## WHAT THIS TASK INVOLVES
Rewrite the passage of reviews of Weinberg's quantum field theory book from "1) Because of" to "in the Lagrangian.", replacing "S-matrix" with "scattering matrix".

## PASSAGE GIVEN
┌────────

In this book and the others in the series, Weinberg bends over backwards to make sure every line is justified so the reader does not have to stop and puzzle over logical gaps, caveats left unmentioned, etc. Also, typically Weinberg will prove the general case of a result, instead of sticking with a simple example, or referring to the literature. It should be added that these same characteristics give the book an emphasis which isn't quite suitable for a first introduction to qft; however, any serious student will want to read the series.

A superb reference book, and one that those with some grounding in quantum field theory can learn many good things from. However, I believe students trying to learn what many consider a difficult subject will have a tough go of it. Being so brilliant, Weinberg may have trouble (not so rare in physics)teaching at the level of the students, rather than from the level of the accomplished. Nevertheless, this is a book everyone in the field should have on his/her bookshelf.

This book, along with volumes II-III, is definitely the best of all the qft books I have studied. To see why qft is so essential to particle and condensed matter physics, I believe that it is really necessary to motivate its foundations and clarify its relation to ordinary quantum mechanics, as is done in this book. Weinberg does not explain everything in complete detail, but he almost always gives enough that the interested reader can fill in the gaps. I would suggest only four things to be aware of:

1) Because of his heavy reliance on the S-matrix, his intuitive motivation is less useful for dealing with theories like QCD in which the asymptotic states do not correspond to fields in the Lagrangian.

└────────

## RAW DATA
┌────────

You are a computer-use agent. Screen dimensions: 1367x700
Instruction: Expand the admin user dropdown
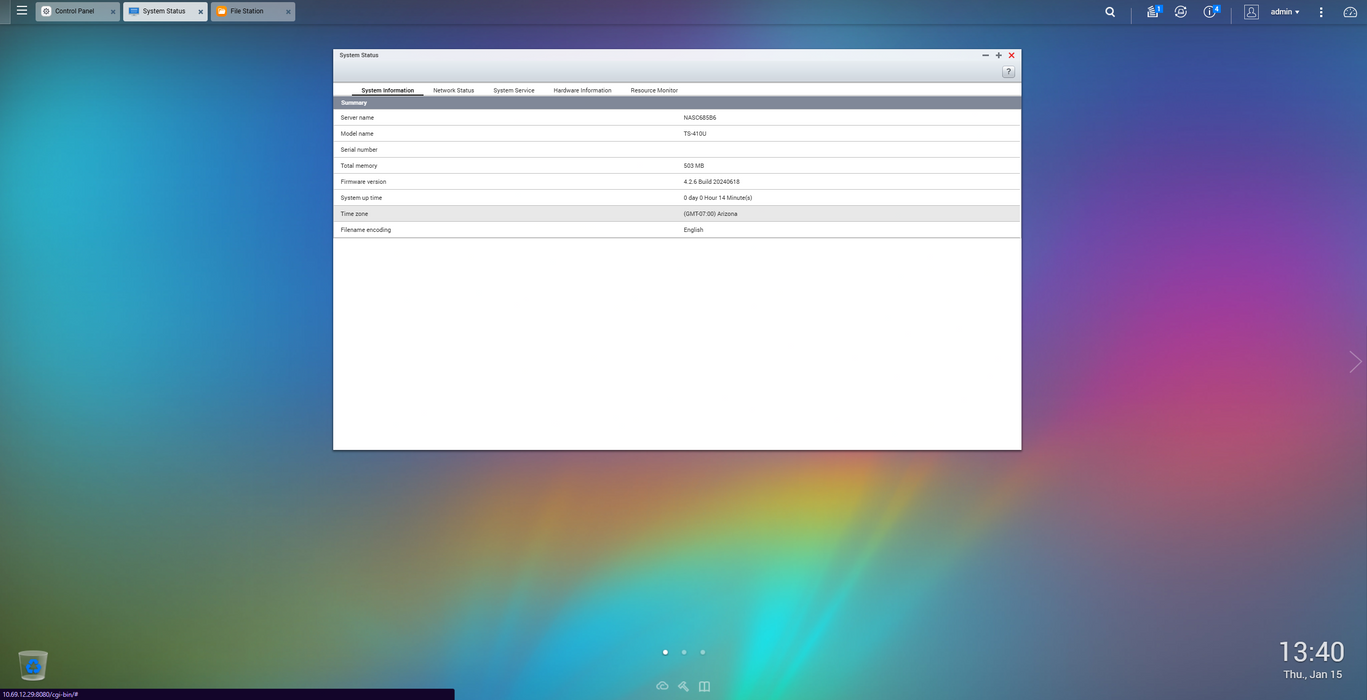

└────────

## THE COMPLETED TASK
1) Because of his heavy reliance on the scattering matrix, his intuitive motivation is less useful for dealing with theories like QCD in which the asymptotic states do not correspond to fields in the Lagrangian.